HL Deb 07 May 1946 vol 141 cc3-5

Order of the Day for the Second Reading read.

LORD WESTWOOD

My Lords, this Scottish Bill to which I now invite your Lordships to give a Second Reading is, in substance, the same as the Police Act for England and Wales, which became law a few weeks ago. Its purpose is to provide proper machinery for the amalgamation of police forces. The need for such amalgamation is just as great in Scotland as in England and Wales; and the existing machinery is obsolete, unsatisfactory and inadequate. There is no need for me to repeat the arguments in favour of the amalgamation of the smaller police forces, to form units of sufficient size to ensure efficiency and economy of working. In Scotland, where the authorized regular police strength is about 7,000, there are at present forty-nine separate police forces, of which twenty have a strength of less than fifty and eleven have a strength of less than thirty.

The methods and the mobility of the modern criminal and the need for the effective enforcement of road traffic law make it essential that the unit of police administration should be reasonably large, that the force responsible for that unit should be highly organized and fully equipped with modern scientific means of detection, and that it should be fully mobile, with adequate transport and other facilities. If this result is to be achieved, some merging of existing forces is inevitable. This has been recognized by various impartial bodies and committees of inquiry over a long period of years—from the Desborough Committee, which sat over a quarter of a century ago, to the committee presided over by Lord Ormidale in 1933—and the case clearly has not weakened with the passage of time.

It is the desire of His Majesty's Government that this necessary merging of the smaller police forces should be effected so far as possible by voluntary agreement among the police authorities concerned. At present, there are various obstacles in the way of such agreement. Clause 1 of the Bill accordingly lays down a new procedure under which two or more police authorities may, with the approval of the Secretary of State, agree upon the amalgamation of the police forces for their areas into a single force under the command of one chief constable. This amalgamated force would be administered by the police authorities jointly, through a joint police committee, in accordance with the provisions of the amalgamation scheme.

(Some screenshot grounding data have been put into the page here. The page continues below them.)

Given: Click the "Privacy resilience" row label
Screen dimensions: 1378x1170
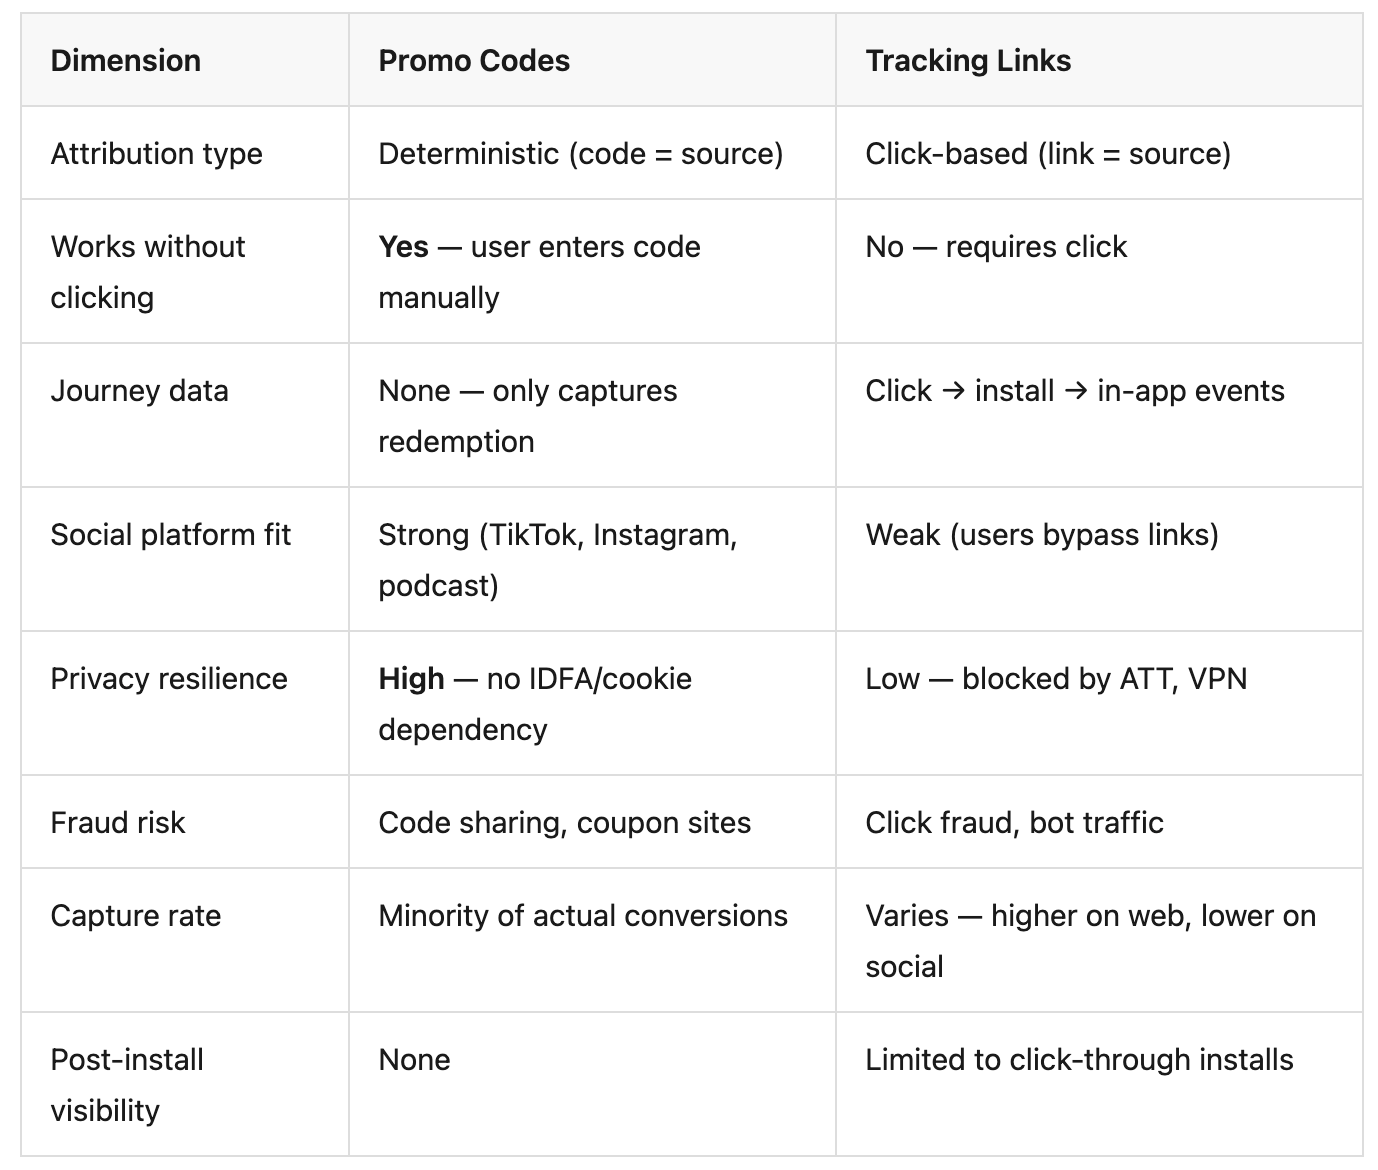Looking at the screenshot, I should pyautogui.click(x=169, y=679).
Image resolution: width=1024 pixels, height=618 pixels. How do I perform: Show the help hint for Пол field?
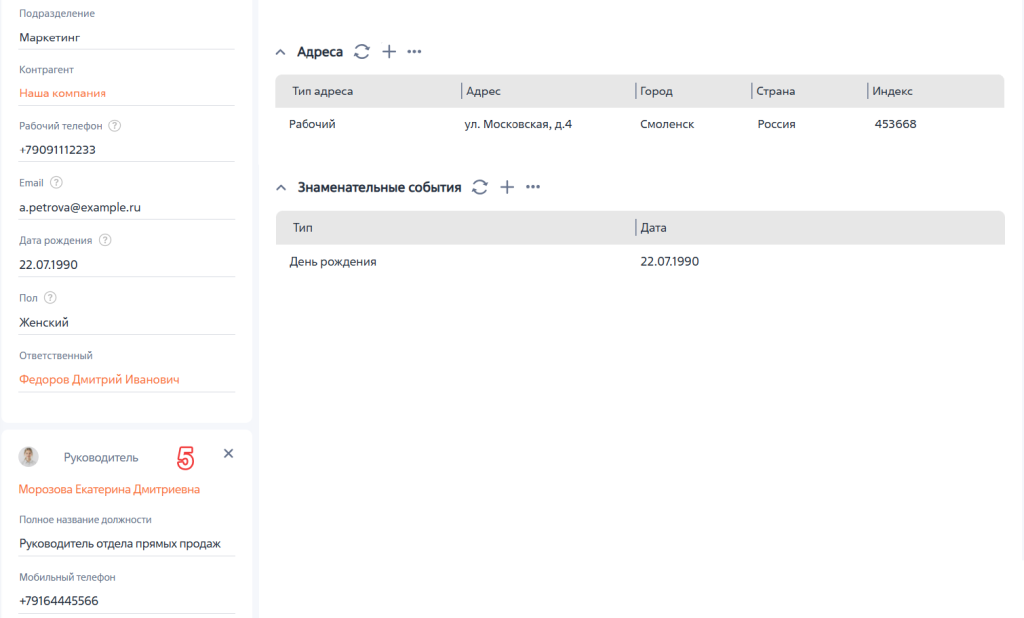(x=50, y=297)
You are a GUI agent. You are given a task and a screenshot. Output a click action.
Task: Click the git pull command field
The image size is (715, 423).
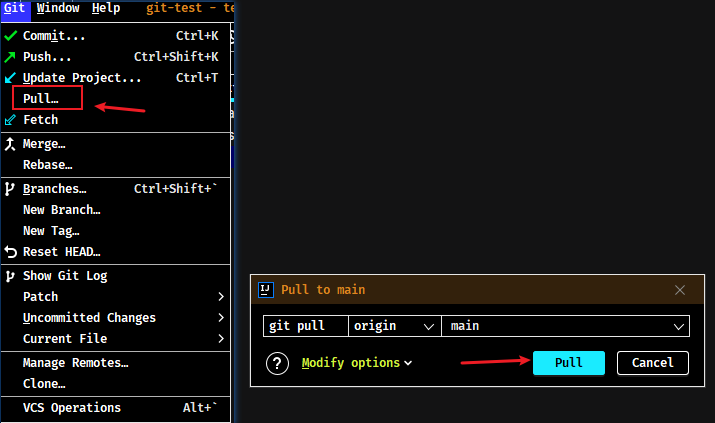coord(306,326)
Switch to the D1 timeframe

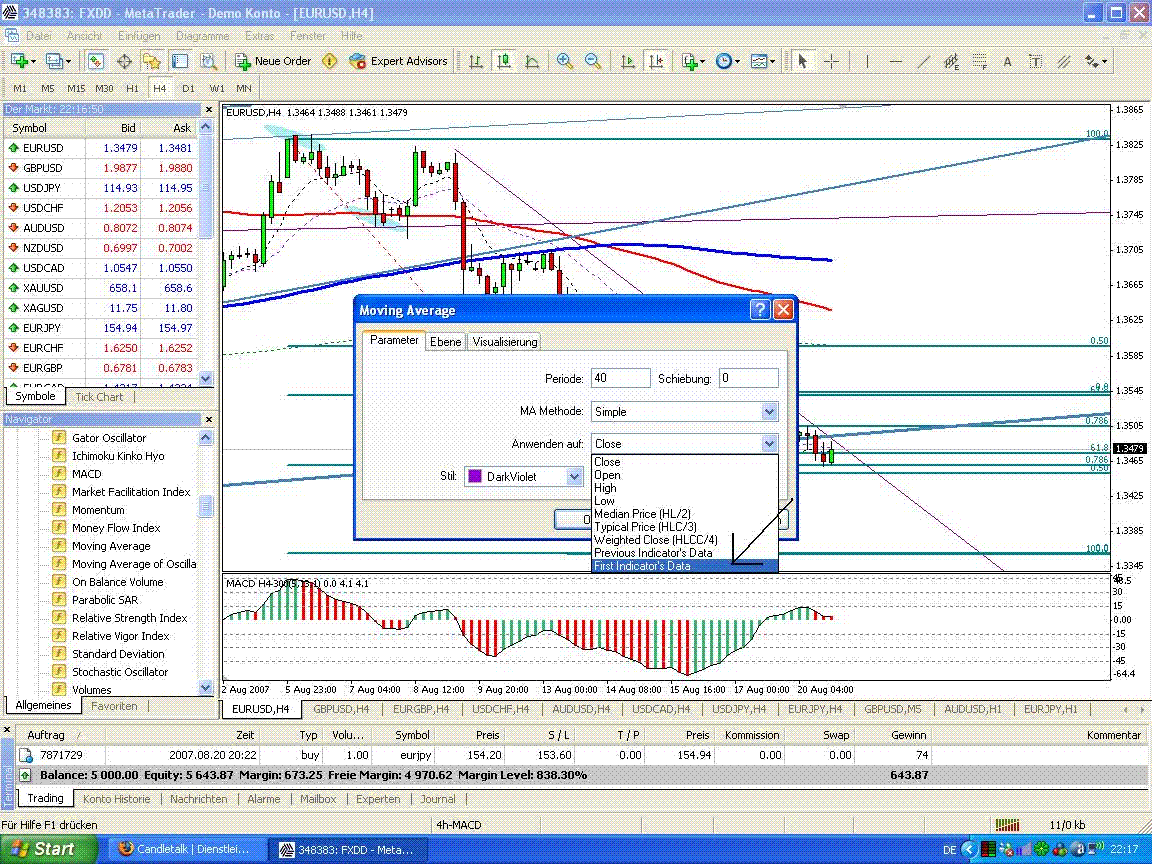(188, 88)
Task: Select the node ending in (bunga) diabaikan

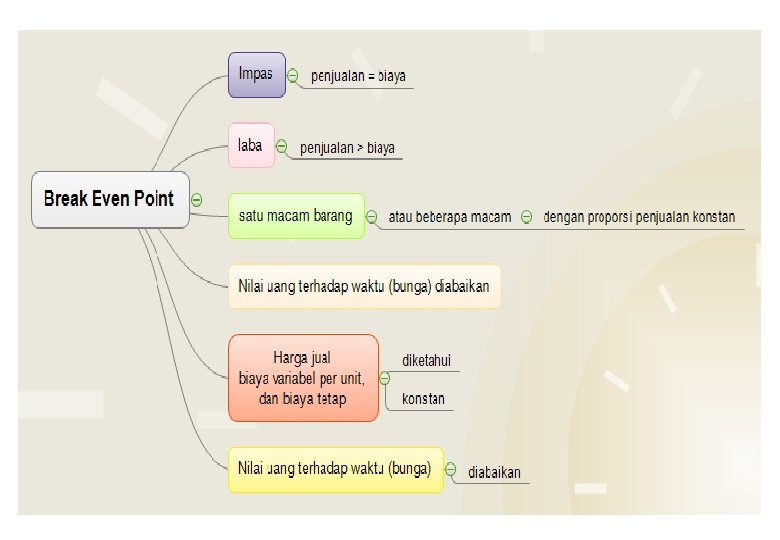Action: 363,286
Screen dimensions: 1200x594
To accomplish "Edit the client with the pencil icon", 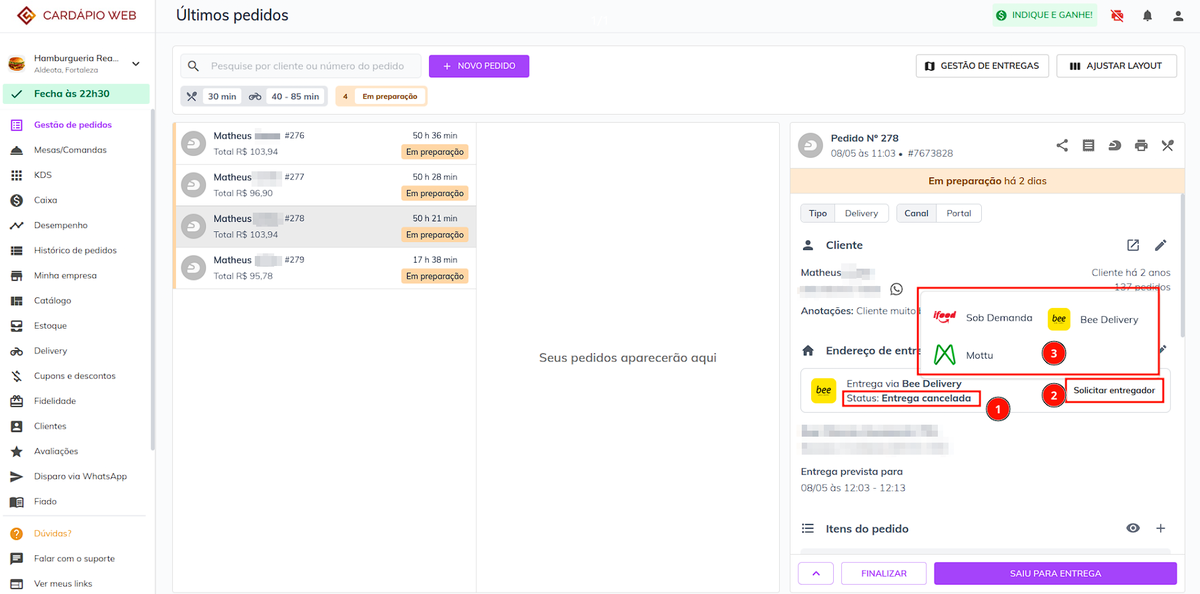I will click(x=1160, y=245).
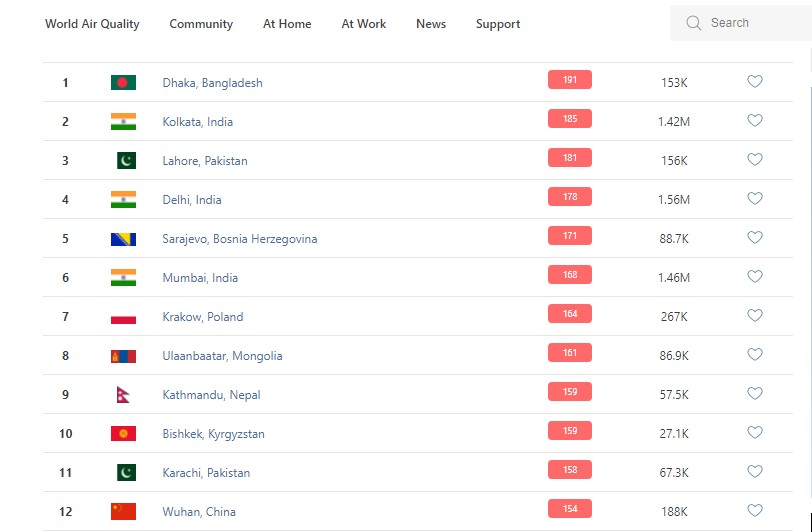The width and height of the screenshot is (812, 532).
Task: Click the Poland flag next to Krakow
Action: [123, 317]
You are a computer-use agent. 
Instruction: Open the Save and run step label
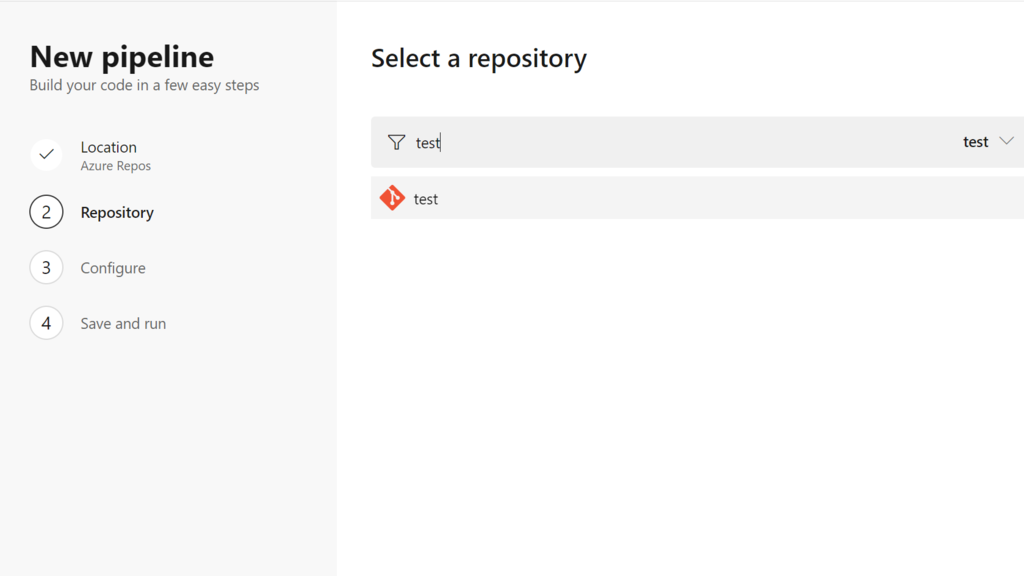[123, 323]
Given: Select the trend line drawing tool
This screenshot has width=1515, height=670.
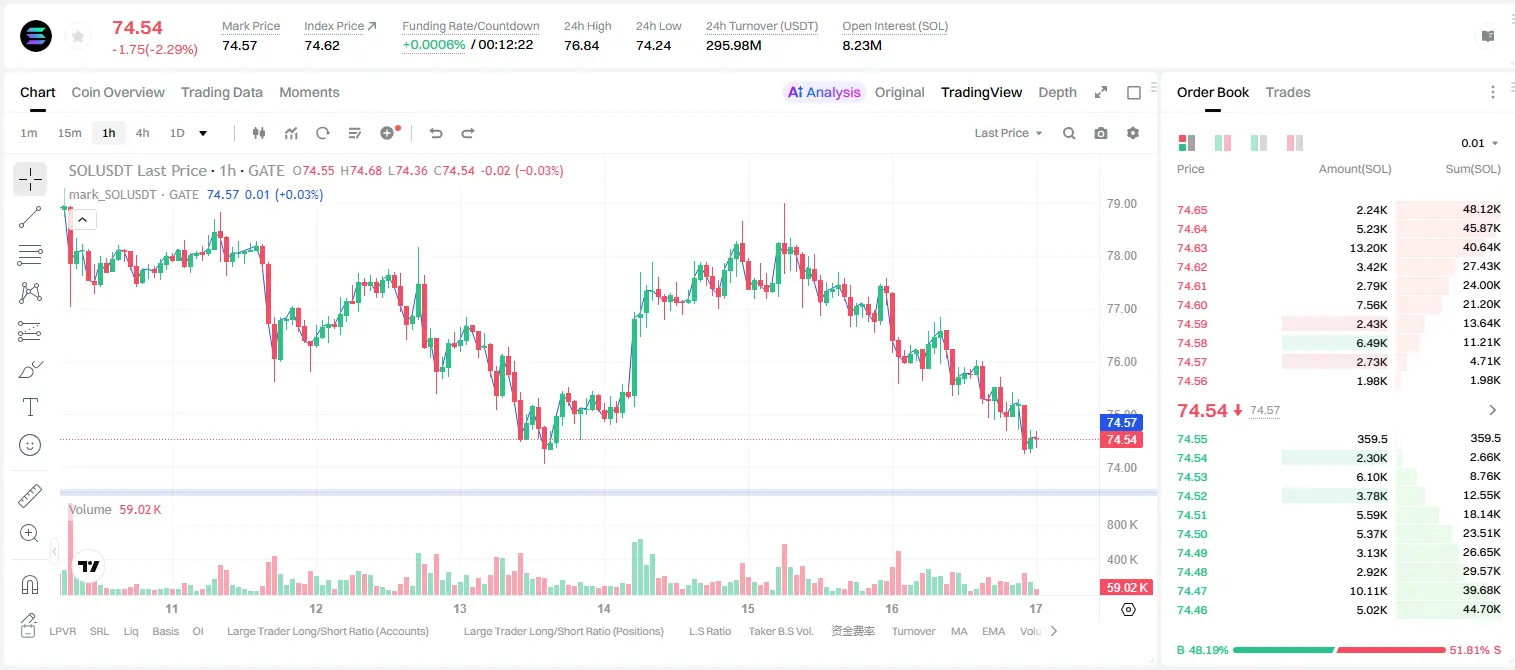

There may, however, be cases where it is expedient, in the interests of efficiency, that police forces should be amalgamated and jointly administered but where the police authorities concerned have not found it possible to submit a satisfactory scheme. Clause 2 of the Bill enables the Secretary of State to require amalgamation in such a case and himself to make a scheme for the purpose. Very full safeguards are, however, laid down. The Secretary of State must give the police authorities concerned notice of the general nature of the proposed scheme of amalgamation and, unless they agree with his proposals, must cause a public local inquiry to be held by an independent person. If he decides to proceed, he must lay before Parliament a draft of the scheme and a copy of the report of the person by whom any inquiry has been held, and either House may reject the scheme within a period of forty days.

Clauses 3 to 9 are really supplemental and consequential. They include provisions safeguarding the position of chief constables affected by an amalgamation, and also the position of policemen who are serving in the Armed Forces or overseas. Clause 10 proposes to put the police grant on a proper statutory basis, and Clause 11 tidies up the law governing the provision of buildings and the acquisition of land for police purposes. An amendment will be proposed in Clause 11 applying the procedure of the Acquisition of Land (Authorisation Procedure) Act, which has become law since the introduction of this Bill, to cases of compulsory purchase of land for police purposes. The Bill is submitted as a valuable and long overdue contribution to the development of police efficiency in Scotland; and I confidently ask your Lordships to give it a second reading. I beg to move.

Moved, That the Bill be now read 2a(Lord Westwood.)

On Question, Bill read 2a, and committed to a Committee of the Whole House.

2.40 p.m.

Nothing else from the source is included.